Федерико Андахази
КНИГА ЗАПРЕТНЫХ НАСЛАЖДЕНИЙ
Шесть башен собора Святого Мартина иглами вонзались в ночной туман, исчезали в дымке и вновь появлялись над бесплотным покровом, окутывавшим город Майнц. Выше всех городских куполов вздымались шпили этого двурогого собора — один римский, другой византийский. Чуть дальше воды Рейна обнажали руины древнего моста Траяна, сходные с покрытым известью скелетом чудовища, рухнувшего между речными берегами. Горделивый шлем холма Якобсберг венчали черные крыши цитадели и пятьдесят арок старинного римского акведука.
В нескольких улицах от собора располагался небольшой Монастырь Почитательниц Священной корзины. На самом деле это узкое здание в три этажа, возвышавшееся на Корбштрассе [1] Корбштрассе — улица корзин (нем.).
рядом с рыночной площадью, не являлось монастырем в строгом смысле этого слова. Мало кому было известно, что за его скромным фасадом таился лупанарий, самый необычный и самый роскошный в империи, что, кстати сказать, означало немало. Публичный дом получил свое странное имя в результате смешения названия приютившей его улицы Корбштрассе и того обстоятельства, что тамошние проститутки ублажали своих привилегированных клиентов с поистине религиозным пылом.
В дневное время этот мощеный проулок настежь распахивал ставни корзинных лавок; основными их посетителями были лоточники с рыночной площади. Однако с наступлением ночи корзинщики закрывали свои лавки, и теперь улицу оживляла толчея в харчевнях и грубые песенки проституток, которые высовывались из окон и демонстрировали едокам и выпивохам свои полураспахнутые корсажи. В отличие от обыкновенных борделей, ярко размалеванных и заполненных беззубыми, вонючими, суетливыми бабенками, Монастырь не старался привлечь к себе внимание. Обитательницы этого дома славились сдержанностью чувств и чувственной религиозностью — их притягательность была сродни желанию, которое возбуждают юные девственницы из монастырей. А ведь сколько мужчин тайно мечтали предаться оргии с монашенками из какого-нибудь братства!
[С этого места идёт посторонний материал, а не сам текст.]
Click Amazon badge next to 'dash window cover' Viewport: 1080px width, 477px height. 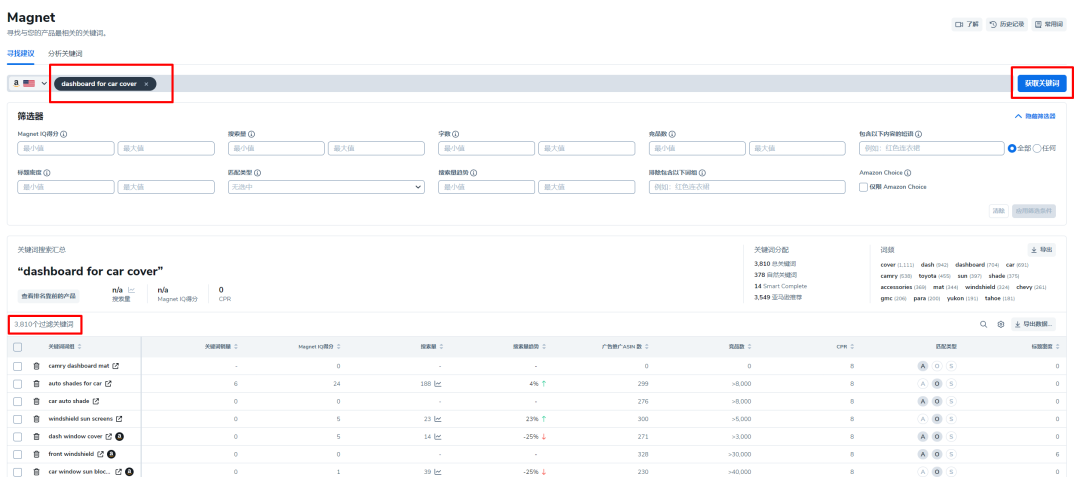(120, 436)

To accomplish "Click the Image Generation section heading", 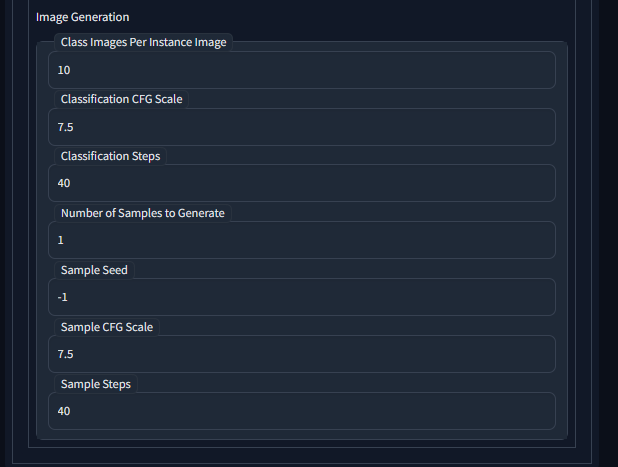I will (x=82, y=17).
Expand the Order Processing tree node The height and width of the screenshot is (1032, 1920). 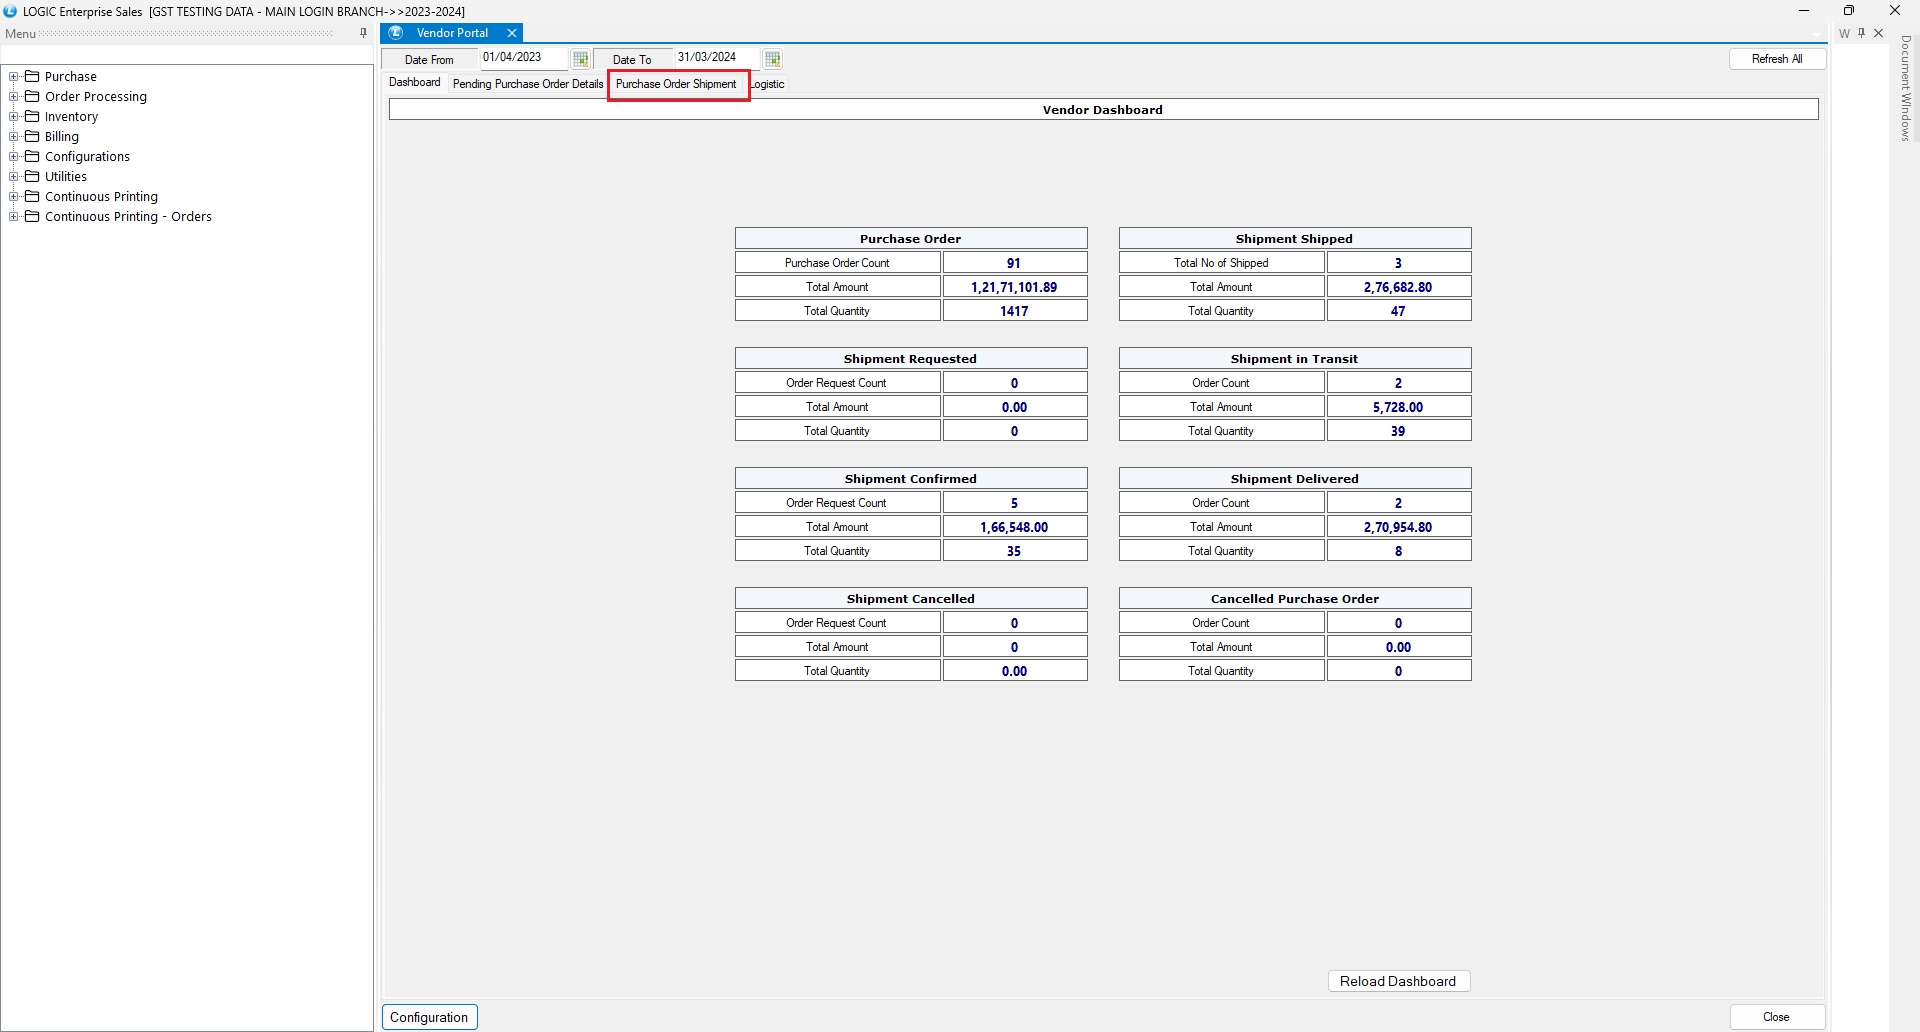(x=14, y=96)
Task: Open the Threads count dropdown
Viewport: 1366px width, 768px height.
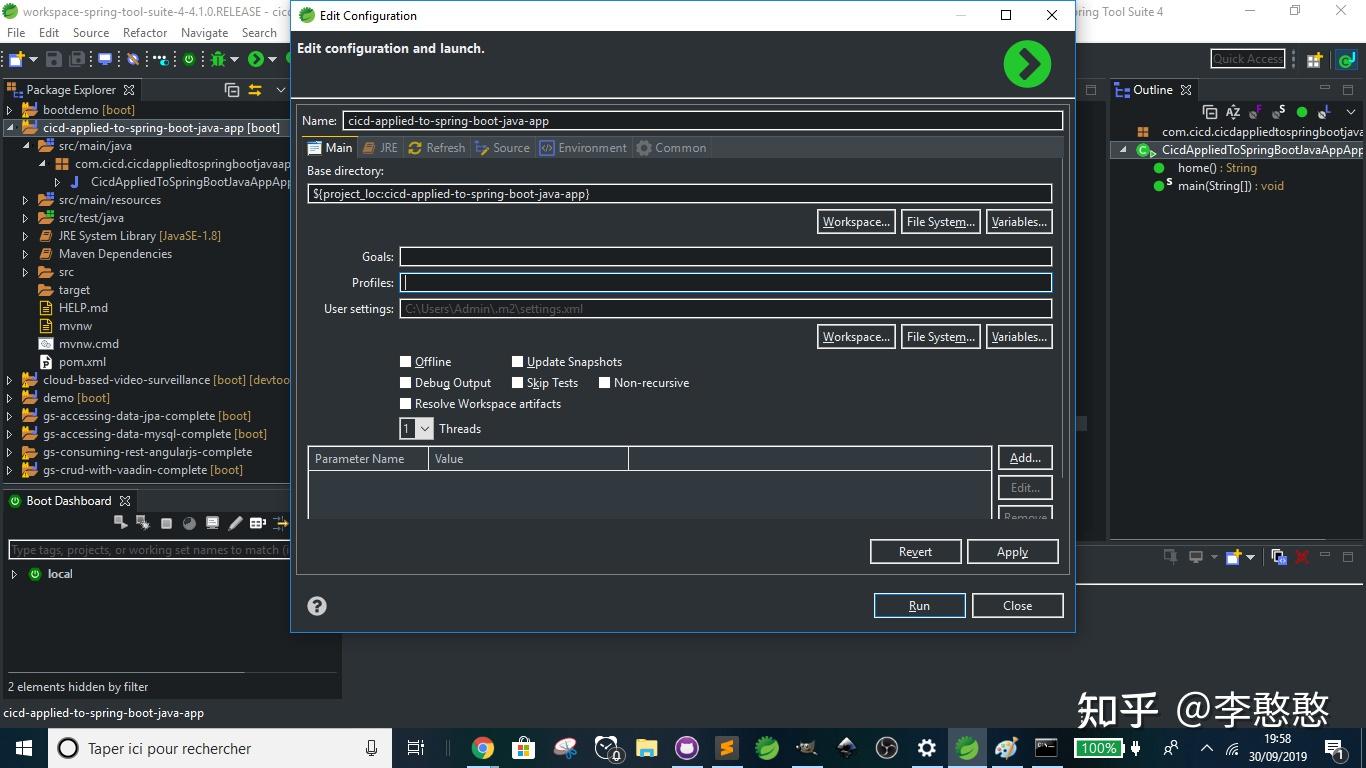Action: click(x=425, y=428)
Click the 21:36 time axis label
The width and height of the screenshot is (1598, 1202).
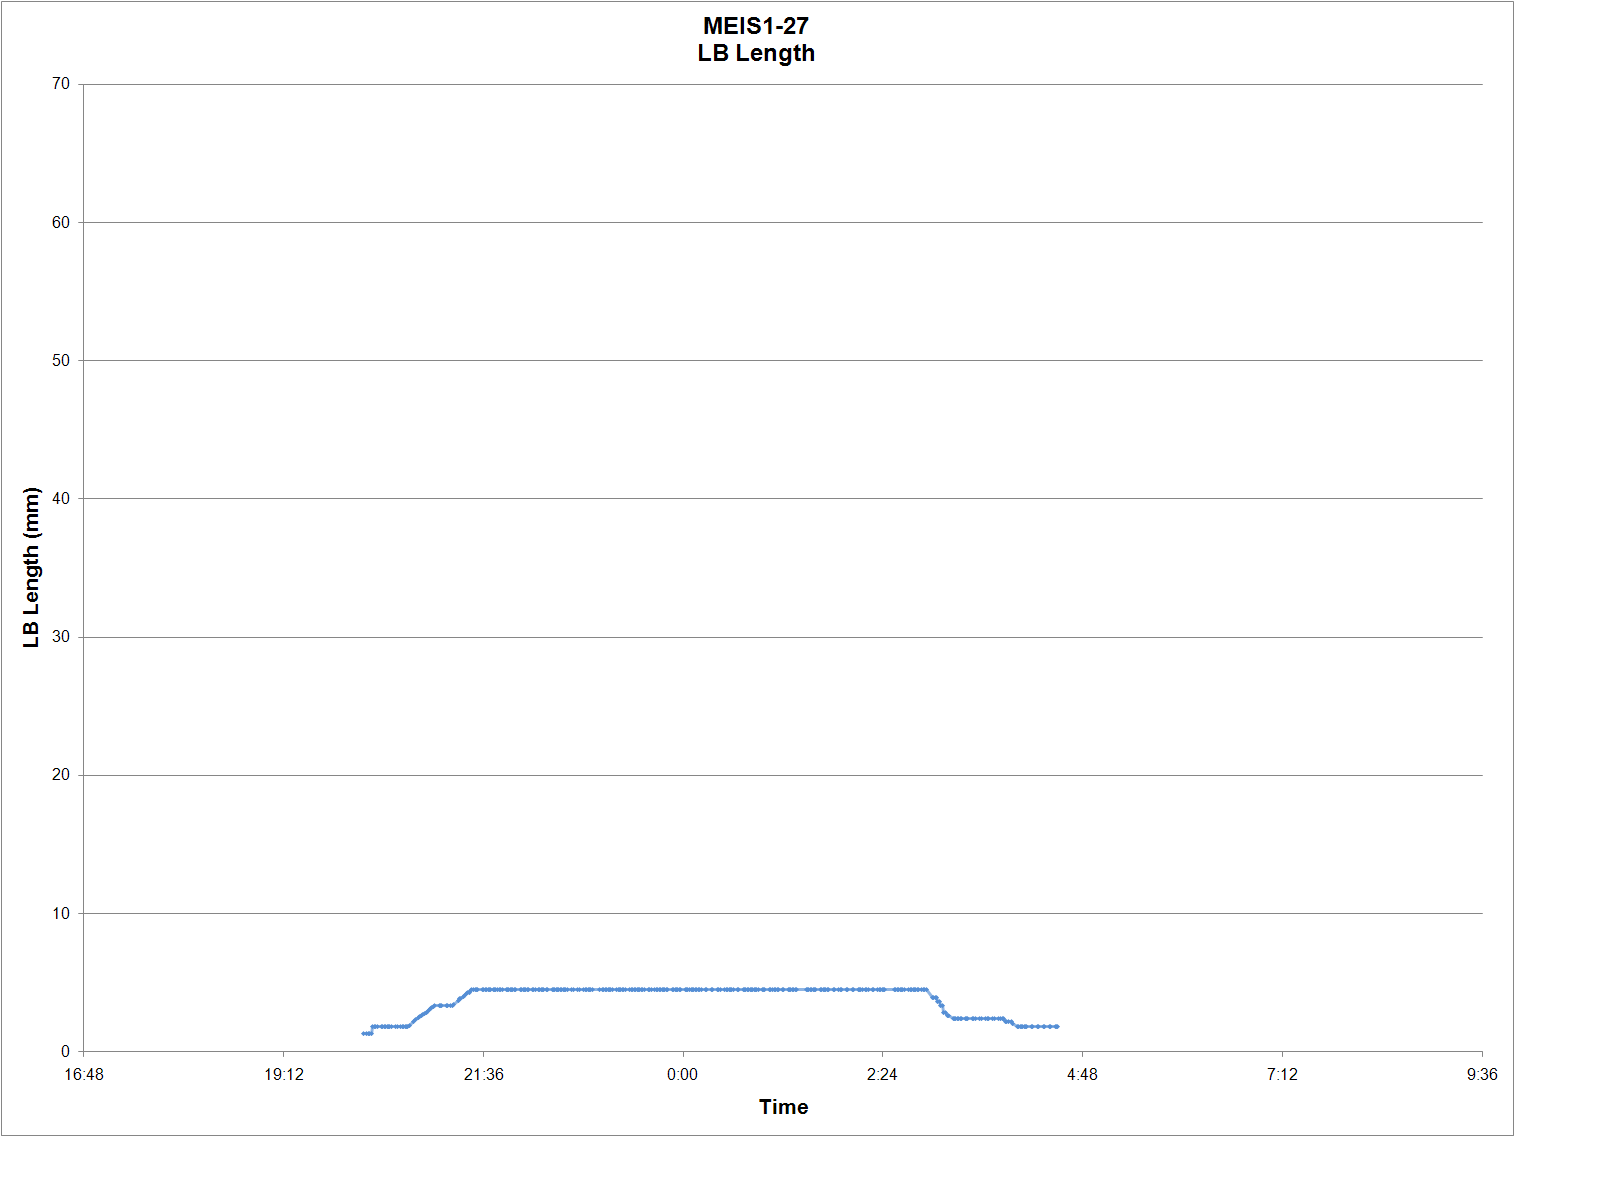pos(483,1075)
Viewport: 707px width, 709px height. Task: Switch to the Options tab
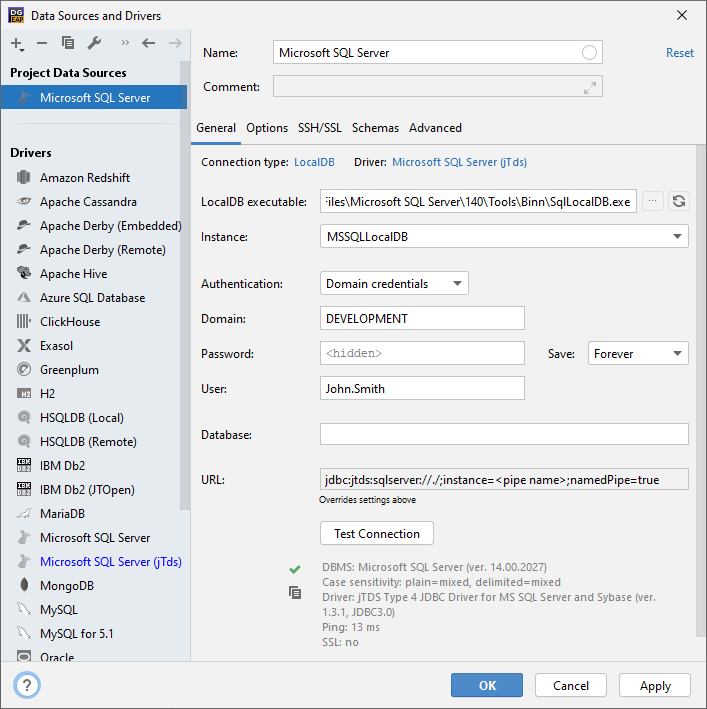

Быть может, утоление этих секретных помыслов как раз и способствовало успеху единственного в своем роде лупанария на Корбштрассе.
Однако же после ряда мрачных событий, происшедших в Монастыре Священной корзины, привычная обстановка праздника в этом доме сменилась плотным молчанием, замешенным на глине ужаса. Стоило солнцу закатиться — и женщинами овладевало томительное ожидание, как будто бы приближавшее новую трагедию. В ту ночь 1455 года страх в Монастыре сгустился так же плотно, как и облака над городом. Соседние бордели и харчевни давно уже закрыли свои двери. Туман был как птица — предвестница беды, перелетавшая с крыши на крышу. В Монастыре уже почти не осталось клиентов. Женщины молили Господа, чтобы никто их сегодня не выбрал. Они мечтали только об одном — запереться в своих альковах, забыться сном до тех пор, пока в окна не проглянет новый рассвет.
Зельда, одна из самых желанных проституток, уже вошла в тот возраст, когда сама могла отбирать для себя клиентов и решать, когда и как исполнять свои обязанности. Вот почему, воспользовавшись привилегиями, которых никто не оспаривал, Зельда объявила, что ее время истекло, заперла дверь в свою комнату и поменяла простыни на постели. Прежде чем улечься спать, женщина выглянула в окно: улица была пустынна, дома на противоположной стороне почти полностью скрылись в тумане. Зельда закрыла ставни и укрепила их тяжелой задвижкой — от левой створки окна до правой. Усевшись на край постели, она разделась — как будто стремилась освободиться не только от корсажа, который стягивал ей живот и ребра, но и от всех событий прошедшего дня. Зельда смочила хлопчатый платок в лохани с розовой водой, а потом медленно и старательно обтерла все свое тело. Это занятие было похоже на священный ритуал, нечто вроде миропомазания, которое жрица торжественно совершала сама над собой. Хотя молодость уже покинула Зельду, тело ее напоминало скульптурную лепку греческих кариатид: точеные икры, широкие бедра, высокая грудь. Раз за разом проводя платком по коже, женщина освобождалась от следов прожитого дня и смывала с себя остатки чужих жидкостей. Казалось, она стирает не только отметины трудного дня, но и нечто иное, нестираемое, чего не смыть розовой водицей, то, что превращается в плоть по ту сторону плоти.